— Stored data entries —
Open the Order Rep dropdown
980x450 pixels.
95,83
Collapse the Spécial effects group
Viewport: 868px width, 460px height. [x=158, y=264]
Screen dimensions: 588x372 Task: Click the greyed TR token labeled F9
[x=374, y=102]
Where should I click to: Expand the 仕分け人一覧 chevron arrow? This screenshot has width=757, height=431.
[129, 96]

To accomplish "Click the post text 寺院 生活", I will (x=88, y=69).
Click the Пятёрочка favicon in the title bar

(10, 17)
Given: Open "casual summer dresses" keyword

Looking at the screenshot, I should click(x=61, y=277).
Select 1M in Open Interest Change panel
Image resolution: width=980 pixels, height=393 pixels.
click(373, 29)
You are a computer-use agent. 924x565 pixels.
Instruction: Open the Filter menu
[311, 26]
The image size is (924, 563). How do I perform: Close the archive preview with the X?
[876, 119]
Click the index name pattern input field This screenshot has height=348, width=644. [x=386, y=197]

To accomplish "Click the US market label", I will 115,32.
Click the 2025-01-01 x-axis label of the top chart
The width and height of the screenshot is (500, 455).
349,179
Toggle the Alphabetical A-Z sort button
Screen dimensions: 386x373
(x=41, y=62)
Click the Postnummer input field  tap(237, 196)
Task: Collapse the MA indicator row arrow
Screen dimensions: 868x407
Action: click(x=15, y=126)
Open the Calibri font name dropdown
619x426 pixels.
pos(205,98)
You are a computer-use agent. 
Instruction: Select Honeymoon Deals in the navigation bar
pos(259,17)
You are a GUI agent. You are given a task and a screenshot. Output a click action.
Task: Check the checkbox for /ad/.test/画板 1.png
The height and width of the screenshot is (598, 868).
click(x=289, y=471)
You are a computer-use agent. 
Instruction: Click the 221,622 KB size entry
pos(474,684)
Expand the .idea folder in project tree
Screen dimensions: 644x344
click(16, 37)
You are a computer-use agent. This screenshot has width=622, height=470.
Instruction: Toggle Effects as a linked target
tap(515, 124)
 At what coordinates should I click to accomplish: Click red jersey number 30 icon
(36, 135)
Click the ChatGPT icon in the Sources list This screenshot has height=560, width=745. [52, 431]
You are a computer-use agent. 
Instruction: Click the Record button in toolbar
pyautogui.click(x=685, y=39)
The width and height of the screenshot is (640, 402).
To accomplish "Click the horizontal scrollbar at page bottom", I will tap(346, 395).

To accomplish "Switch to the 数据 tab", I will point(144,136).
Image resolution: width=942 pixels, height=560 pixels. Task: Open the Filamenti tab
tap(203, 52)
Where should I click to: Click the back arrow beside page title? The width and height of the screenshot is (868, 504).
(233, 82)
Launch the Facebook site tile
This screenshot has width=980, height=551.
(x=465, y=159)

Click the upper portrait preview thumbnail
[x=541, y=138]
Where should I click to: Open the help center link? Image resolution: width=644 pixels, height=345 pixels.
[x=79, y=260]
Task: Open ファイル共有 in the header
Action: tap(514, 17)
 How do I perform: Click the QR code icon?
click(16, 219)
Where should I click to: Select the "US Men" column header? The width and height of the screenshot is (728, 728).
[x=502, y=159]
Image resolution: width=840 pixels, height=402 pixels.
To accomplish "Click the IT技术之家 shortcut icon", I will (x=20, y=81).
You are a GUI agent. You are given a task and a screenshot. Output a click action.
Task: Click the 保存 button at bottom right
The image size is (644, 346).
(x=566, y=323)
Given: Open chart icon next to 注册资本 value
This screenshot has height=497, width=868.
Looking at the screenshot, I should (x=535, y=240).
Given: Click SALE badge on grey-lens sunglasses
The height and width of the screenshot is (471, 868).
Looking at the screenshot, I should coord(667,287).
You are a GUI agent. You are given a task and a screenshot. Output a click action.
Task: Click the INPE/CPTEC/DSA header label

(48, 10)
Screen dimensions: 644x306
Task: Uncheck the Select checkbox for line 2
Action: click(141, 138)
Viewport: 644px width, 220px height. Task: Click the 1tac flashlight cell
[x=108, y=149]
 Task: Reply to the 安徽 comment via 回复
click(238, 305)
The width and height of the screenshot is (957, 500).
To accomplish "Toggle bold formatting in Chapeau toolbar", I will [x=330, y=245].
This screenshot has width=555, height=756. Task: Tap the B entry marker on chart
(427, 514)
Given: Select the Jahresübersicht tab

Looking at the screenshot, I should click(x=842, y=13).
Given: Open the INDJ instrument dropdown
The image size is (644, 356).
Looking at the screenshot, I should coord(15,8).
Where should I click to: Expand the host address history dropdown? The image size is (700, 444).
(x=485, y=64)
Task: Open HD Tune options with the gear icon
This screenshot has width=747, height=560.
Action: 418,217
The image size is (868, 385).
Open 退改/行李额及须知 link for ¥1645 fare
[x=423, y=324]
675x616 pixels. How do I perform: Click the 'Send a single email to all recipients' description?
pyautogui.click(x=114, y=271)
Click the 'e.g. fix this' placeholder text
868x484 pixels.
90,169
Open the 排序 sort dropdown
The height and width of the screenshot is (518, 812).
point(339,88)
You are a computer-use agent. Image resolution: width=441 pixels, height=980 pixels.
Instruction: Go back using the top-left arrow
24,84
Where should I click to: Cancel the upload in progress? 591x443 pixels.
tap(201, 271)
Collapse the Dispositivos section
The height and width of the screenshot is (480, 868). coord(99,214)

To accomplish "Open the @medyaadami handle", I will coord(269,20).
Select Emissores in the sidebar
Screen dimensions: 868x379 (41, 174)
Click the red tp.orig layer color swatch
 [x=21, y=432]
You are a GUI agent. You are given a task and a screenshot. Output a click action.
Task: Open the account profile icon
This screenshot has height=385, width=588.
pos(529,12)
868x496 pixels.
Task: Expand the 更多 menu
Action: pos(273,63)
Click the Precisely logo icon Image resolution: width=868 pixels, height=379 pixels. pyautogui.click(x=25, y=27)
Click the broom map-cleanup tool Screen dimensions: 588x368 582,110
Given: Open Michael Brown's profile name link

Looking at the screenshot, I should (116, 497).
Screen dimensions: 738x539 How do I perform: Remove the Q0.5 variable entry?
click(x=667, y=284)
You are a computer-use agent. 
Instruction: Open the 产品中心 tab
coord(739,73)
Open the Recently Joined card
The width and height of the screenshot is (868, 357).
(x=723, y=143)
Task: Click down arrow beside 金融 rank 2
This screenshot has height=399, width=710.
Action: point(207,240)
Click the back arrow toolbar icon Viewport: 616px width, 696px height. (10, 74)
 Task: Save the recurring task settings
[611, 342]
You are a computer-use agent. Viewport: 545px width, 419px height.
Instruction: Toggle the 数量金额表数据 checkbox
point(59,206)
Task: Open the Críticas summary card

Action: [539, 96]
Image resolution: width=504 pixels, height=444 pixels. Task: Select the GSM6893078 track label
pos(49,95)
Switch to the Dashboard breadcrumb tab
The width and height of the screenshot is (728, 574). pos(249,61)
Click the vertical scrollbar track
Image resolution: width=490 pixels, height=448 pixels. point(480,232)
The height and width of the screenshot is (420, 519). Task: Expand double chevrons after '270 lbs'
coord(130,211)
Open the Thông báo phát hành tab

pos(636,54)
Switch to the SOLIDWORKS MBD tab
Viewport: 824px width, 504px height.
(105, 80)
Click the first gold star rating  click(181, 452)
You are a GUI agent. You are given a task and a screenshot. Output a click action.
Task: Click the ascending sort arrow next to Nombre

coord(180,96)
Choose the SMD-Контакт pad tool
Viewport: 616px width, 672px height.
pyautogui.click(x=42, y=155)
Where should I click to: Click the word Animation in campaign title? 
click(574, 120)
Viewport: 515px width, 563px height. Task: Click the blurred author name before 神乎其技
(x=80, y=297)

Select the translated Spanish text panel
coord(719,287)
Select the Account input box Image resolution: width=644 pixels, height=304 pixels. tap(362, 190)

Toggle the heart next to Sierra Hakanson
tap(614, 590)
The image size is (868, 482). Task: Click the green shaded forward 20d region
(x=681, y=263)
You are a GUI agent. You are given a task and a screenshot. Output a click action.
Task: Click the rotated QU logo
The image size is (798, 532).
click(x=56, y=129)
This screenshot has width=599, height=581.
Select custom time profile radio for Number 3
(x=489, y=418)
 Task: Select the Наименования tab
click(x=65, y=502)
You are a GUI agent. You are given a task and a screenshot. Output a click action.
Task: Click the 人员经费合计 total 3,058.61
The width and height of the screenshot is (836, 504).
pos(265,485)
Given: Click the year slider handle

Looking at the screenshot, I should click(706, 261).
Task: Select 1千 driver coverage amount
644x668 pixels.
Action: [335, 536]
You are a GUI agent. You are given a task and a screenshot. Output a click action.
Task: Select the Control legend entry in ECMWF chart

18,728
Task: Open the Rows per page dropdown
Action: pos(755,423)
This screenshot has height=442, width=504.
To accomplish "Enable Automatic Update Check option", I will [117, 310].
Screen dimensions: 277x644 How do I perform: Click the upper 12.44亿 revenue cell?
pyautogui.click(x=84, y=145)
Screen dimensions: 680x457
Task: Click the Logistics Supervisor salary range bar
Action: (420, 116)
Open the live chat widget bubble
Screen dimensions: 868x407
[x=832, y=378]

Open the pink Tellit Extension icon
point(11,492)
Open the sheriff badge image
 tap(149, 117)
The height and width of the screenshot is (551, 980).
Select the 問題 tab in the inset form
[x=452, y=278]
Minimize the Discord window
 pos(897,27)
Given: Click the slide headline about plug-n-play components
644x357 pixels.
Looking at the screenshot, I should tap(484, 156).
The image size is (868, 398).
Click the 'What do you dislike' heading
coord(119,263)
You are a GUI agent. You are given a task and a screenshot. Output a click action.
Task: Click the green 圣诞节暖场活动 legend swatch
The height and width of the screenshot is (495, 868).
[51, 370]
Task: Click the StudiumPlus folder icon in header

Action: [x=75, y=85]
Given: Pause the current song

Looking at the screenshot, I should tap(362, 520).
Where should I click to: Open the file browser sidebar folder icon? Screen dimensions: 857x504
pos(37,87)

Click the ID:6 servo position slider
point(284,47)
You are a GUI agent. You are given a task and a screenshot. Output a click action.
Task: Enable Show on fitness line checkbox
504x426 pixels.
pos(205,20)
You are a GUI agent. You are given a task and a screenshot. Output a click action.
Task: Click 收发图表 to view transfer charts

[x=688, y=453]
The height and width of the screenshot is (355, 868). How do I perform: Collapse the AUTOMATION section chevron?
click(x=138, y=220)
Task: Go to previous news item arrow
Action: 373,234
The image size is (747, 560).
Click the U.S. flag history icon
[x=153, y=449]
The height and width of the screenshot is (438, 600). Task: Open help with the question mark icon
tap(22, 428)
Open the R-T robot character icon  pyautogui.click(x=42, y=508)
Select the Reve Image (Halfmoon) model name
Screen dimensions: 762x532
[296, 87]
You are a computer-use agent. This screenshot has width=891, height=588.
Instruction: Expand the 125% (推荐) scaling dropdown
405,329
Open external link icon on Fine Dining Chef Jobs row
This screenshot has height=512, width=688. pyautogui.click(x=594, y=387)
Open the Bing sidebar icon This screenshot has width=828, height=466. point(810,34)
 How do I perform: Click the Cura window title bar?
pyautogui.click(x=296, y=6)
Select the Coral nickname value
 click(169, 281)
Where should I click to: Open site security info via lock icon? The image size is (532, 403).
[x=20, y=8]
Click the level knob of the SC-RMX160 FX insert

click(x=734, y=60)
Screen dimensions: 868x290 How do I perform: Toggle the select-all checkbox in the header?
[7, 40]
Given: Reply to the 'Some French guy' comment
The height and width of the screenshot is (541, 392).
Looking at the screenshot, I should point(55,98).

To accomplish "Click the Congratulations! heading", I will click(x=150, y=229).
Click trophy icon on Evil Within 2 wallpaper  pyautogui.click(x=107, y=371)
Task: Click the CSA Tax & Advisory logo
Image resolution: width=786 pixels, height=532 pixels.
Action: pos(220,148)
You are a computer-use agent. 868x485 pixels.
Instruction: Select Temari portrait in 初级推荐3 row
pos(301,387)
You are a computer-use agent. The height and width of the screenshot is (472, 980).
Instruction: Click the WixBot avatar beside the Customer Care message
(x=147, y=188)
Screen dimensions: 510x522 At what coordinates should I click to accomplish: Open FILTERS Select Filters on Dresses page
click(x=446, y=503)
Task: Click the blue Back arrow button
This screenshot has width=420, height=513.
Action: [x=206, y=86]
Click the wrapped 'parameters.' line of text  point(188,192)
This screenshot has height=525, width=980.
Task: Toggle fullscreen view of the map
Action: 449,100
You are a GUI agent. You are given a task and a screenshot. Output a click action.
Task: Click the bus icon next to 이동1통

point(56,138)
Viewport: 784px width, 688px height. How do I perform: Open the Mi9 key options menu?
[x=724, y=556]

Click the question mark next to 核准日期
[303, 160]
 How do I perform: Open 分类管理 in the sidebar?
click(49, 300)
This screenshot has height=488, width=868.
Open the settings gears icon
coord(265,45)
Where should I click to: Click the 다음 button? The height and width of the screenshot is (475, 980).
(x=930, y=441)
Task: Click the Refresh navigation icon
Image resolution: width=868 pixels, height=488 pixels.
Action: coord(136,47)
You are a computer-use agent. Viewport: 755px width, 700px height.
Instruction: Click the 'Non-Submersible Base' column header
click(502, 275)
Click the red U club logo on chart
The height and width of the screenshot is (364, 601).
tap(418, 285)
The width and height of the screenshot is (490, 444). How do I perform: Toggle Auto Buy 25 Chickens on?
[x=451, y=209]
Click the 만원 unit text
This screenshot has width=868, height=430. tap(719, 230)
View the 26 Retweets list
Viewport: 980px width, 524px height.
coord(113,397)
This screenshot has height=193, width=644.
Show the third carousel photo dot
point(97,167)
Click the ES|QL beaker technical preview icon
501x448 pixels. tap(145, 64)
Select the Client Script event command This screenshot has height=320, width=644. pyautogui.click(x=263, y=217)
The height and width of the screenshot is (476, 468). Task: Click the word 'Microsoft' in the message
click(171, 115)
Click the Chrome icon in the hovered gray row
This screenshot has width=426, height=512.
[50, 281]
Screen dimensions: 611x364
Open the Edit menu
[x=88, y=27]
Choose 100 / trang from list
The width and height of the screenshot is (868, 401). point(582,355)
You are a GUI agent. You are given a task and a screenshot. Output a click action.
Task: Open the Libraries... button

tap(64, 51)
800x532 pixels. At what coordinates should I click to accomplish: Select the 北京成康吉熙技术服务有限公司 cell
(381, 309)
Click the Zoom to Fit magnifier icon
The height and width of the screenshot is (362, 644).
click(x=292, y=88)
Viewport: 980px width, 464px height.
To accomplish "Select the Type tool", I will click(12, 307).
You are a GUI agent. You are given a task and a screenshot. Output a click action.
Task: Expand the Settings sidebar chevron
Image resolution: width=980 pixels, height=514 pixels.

— Exercise objective —
Only the lines from the one that holds "Click the ES|QL beaker technical preview icon" through the end of the records should appear in the answer, each restated exactly.

— Written reply —
Click the ES|QL beaker technical preview icon
501x448 pixels. tap(145, 64)
Select the Client Script event command This screenshot has height=320, width=644. pyautogui.click(x=263, y=217)
The height and width of the screenshot is (476, 468). Task: Click the word 'Microsoft' in the message
click(171, 115)
Click the Chrome icon in the hovered gray row
This screenshot has width=426, height=512.
[50, 281]
Screen dimensions: 611x364
Open the Edit menu
[x=88, y=27]
Choose 100 / trang from list
The width and height of the screenshot is (868, 401). point(582,355)
You are a GUI agent. You are given a task and a screenshot. Output a click action.
Task: Open the Libraries... button

tap(64, 51)
800x532 pixels. At what coordinates should I click to accomplish: Select the 北京成康吉熙技术服务有限公司 cell
(381, 309)
Click the Zoom to Fit magnifier icon
The height and width of the screenshot is (362, 644).
click(x=292, y=88)
Viewport: 980px width, 464px height.
To accomplish "Select the Type tool", I will click(12, 307).
You are a GUI agent. You are given a task and a screenshot. Output a click action.
Task: Expand the Settings sidebar chevron
Image resolution: width=980 pixels, height=514 pixels.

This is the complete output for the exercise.